The answer to the universe may not be 42 (hat tip to the late Douglas Adams), but its unreality.
That is, it is unreal in the way that most of us think of reality. For example, we perceive that the universe unfolds in a linear fashion, that we exist in corporal form, and that the future cannot influence the past. But that’s not my impression anymore. It’s based on reading a lot about physics and quantum mechanics and more recently from watching a lot of YouTube videos on these topics.
In many ways I believe that we actually are living in the matrix, but not The Matrix presented in three movies of the same name. These movies fancifully depict our lives as hallucinations controlled by machines. If I sound like a raving lunatic, then there are a lot of physicists who agree with me. Physics is revealing certain things about our universe that cannot be explained by the way we think we perceive reality.
It was Albert Einstein who first coined the term space-time. Basically, he discovered that space and time do not exist separately, but they are one thing, whose shape can be perturbed by gravity (which turns out to be a much more mysterious force than space-time.)
On the other end of the spectrum is string theory, the study of the extremely small, which tries to explain just what matter and energy are. We are enmeshed in the fabric of the universe, the physicist Brian Greene wrote in a book of the same name. It was largely his book, which I read back in 2004, which has kept me engaged in this topic since then.
Just as a TV screen consists of pixels, the fabric of space-time appears to have a fundamental unit much, much smaller than an atom. It’s Planck’s constant, which is not a measure of a distance as it is a constant used to express the energy carried by a photon in relation to its frequency. Its value, by the way, is 6.626070150 × 10-34 Joules per second, exactly. The International Standards Organization formally refined its value just five days ago. As best we can tell, it defines the reality we experience, or more specifically an “atom” of space-time itself, something that cannot be further subdivided. This is the stuff that we, but really everything, are made of.

———

» **Things to do**:
- a) In the passage on the nature of reality, who first coined the term space-time?
- b) List every person the passage on the nature of reality names by both first and last name.
The item position entries are not needed here.

[Item position entries]
———

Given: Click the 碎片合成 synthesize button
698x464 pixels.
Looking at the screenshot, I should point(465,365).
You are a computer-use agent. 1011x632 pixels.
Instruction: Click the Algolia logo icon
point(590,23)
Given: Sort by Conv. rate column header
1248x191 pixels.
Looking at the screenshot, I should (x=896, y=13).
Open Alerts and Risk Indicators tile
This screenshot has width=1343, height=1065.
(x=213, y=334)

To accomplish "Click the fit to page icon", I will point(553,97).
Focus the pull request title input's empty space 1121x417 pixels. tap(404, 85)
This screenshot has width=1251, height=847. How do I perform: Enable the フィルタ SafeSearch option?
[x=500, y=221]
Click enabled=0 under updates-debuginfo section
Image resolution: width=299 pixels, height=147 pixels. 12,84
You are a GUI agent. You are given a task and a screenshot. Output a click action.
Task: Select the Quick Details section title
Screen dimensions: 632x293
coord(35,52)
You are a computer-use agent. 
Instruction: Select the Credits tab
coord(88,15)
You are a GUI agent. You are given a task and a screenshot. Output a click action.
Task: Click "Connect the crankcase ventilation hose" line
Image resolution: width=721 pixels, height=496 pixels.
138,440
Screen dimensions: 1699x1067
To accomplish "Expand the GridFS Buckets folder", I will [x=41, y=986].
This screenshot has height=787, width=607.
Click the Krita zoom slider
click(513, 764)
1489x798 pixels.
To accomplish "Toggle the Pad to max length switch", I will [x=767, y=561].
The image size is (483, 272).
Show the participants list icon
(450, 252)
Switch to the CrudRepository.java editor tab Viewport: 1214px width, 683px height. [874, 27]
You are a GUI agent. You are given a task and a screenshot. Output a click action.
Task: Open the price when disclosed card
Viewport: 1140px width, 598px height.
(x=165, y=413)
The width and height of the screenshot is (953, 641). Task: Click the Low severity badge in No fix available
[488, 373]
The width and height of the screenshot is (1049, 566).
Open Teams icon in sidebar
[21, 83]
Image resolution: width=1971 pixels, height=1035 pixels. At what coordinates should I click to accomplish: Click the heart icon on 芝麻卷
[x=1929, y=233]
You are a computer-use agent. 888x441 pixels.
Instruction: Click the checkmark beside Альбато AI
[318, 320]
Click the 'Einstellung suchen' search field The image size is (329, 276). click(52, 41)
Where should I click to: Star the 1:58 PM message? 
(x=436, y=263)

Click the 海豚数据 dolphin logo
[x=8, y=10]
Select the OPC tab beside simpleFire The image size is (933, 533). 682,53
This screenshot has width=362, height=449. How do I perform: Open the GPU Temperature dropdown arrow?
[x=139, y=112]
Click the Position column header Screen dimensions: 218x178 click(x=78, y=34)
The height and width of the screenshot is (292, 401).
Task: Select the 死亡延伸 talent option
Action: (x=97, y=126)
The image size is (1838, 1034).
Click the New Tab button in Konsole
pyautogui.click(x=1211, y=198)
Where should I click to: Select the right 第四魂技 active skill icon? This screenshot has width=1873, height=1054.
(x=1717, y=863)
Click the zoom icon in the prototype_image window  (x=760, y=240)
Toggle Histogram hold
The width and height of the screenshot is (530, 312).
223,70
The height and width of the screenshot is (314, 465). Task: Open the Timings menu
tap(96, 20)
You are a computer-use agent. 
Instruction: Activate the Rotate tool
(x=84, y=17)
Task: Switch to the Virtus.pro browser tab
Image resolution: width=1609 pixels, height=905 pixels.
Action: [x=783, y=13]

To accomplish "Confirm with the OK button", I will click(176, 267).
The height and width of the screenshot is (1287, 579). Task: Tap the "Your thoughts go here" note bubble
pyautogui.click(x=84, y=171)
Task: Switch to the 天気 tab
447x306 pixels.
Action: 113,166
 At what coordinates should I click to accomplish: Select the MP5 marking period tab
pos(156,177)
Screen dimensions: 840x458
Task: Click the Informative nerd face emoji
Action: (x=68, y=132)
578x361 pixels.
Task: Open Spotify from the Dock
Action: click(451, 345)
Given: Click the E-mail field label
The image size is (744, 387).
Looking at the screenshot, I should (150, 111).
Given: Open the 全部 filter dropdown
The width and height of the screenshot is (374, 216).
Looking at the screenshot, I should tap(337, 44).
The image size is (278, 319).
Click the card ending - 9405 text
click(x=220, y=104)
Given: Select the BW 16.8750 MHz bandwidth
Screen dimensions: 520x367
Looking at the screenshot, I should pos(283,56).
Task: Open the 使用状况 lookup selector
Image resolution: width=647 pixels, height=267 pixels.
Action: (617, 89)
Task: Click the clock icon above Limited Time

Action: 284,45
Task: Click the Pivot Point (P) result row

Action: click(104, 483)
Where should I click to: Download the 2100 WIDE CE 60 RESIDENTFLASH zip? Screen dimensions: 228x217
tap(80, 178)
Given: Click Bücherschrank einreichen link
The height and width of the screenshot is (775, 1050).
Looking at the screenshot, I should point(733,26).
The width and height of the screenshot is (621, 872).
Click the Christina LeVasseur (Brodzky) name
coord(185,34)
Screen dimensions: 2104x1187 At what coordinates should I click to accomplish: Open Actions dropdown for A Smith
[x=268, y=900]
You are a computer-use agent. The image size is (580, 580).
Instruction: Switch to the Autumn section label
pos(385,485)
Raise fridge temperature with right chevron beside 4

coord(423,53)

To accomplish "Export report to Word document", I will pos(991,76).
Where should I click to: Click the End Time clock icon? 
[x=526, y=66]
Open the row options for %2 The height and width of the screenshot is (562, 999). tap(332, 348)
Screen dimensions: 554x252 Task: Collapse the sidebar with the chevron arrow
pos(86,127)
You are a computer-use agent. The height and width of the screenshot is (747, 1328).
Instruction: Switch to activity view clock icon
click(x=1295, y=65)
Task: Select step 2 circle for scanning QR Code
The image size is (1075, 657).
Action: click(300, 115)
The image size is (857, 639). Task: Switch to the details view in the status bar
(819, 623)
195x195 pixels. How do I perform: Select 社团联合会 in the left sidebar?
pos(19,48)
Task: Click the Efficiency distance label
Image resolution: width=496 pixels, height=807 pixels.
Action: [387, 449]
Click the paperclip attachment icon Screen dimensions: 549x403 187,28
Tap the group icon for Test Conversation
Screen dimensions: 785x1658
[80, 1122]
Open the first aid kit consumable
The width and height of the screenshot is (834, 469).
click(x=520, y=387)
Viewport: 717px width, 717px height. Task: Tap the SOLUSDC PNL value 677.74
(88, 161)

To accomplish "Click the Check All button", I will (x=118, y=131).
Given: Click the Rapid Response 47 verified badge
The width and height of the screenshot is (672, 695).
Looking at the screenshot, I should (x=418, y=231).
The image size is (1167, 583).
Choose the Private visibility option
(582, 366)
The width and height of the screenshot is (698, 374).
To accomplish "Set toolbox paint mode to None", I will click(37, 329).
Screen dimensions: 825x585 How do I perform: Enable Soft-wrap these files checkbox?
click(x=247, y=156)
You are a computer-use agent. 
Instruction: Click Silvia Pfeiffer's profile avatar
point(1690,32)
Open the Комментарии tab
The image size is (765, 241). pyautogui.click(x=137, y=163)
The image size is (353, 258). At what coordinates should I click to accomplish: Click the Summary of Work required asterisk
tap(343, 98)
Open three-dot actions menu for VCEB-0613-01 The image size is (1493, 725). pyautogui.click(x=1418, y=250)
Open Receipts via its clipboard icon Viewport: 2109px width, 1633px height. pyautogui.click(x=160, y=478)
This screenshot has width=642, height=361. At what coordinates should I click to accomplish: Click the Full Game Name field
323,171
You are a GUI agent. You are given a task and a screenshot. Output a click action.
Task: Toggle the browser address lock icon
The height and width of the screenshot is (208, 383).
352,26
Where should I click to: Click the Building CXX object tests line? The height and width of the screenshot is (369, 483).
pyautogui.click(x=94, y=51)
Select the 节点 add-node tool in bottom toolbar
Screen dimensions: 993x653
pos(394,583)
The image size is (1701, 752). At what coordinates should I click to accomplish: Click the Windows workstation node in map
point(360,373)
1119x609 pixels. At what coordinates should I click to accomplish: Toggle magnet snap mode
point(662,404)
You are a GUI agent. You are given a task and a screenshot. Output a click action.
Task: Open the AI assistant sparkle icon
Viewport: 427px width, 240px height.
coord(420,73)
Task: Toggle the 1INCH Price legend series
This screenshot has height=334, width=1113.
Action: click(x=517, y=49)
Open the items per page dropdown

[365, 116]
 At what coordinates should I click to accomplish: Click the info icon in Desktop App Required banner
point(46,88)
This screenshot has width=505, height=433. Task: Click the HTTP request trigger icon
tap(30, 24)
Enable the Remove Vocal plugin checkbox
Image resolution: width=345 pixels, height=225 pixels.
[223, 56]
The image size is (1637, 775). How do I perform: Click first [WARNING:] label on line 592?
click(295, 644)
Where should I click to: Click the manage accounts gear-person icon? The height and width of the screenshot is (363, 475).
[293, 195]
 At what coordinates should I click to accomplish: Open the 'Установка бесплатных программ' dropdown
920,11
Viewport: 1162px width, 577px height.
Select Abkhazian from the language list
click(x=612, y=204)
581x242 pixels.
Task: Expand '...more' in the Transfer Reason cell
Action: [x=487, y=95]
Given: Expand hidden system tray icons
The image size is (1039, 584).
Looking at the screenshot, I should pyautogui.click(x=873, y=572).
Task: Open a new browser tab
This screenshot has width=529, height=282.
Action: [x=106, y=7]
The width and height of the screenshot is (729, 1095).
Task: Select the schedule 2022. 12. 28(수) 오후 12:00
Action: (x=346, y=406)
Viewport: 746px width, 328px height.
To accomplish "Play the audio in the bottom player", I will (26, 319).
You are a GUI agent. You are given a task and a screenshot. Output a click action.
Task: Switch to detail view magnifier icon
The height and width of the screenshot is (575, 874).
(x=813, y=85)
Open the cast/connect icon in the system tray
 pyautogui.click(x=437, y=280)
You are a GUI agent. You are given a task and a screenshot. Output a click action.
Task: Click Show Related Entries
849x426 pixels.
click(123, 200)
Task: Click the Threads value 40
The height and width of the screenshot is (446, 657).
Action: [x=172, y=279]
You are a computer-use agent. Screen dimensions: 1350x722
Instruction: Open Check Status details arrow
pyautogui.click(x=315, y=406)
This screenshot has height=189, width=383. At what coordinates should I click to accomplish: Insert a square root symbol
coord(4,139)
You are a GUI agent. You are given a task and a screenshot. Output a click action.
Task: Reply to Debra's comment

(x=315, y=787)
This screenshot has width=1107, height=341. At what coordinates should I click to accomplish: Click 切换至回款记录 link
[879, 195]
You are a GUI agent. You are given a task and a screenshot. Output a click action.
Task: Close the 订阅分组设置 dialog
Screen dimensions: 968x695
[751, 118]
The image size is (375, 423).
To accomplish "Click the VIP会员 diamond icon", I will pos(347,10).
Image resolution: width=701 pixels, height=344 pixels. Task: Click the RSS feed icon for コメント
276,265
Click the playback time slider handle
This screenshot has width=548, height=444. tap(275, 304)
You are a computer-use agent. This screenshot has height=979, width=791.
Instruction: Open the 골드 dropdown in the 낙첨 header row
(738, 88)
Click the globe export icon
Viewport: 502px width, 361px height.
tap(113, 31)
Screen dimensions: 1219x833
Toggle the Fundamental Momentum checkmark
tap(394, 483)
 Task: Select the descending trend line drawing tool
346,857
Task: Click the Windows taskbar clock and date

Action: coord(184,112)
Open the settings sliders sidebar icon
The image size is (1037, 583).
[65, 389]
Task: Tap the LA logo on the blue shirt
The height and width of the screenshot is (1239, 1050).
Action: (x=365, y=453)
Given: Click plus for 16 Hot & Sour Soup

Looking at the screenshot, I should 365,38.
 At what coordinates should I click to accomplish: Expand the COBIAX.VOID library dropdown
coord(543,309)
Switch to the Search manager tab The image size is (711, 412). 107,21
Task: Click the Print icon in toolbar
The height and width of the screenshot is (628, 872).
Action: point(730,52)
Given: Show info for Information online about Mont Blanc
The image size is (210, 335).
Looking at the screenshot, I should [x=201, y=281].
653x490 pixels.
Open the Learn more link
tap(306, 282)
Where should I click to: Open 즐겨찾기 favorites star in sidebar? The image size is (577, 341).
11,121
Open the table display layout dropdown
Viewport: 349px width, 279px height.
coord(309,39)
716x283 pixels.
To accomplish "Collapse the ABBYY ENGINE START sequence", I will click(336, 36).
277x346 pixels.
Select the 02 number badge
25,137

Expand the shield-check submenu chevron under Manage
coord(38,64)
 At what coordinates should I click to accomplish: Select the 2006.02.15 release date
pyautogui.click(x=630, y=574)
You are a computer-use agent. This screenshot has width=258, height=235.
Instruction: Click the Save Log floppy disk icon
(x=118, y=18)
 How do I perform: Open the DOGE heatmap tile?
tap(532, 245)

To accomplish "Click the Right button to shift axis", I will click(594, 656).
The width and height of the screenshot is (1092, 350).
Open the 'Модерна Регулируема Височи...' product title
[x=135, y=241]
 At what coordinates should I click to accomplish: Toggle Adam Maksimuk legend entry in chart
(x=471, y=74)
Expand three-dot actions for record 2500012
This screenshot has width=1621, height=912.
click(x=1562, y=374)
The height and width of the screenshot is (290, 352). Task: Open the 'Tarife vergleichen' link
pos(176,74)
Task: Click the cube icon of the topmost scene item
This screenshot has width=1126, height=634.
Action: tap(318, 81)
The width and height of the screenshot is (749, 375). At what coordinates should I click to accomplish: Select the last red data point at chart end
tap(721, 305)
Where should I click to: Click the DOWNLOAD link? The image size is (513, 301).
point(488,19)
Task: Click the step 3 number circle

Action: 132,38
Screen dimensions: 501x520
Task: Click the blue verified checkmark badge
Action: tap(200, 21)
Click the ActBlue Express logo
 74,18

———

» **Responses by task**:
- a) Albert Einstein

- b) Douglas Adams, Albert Einstein, Brian Greene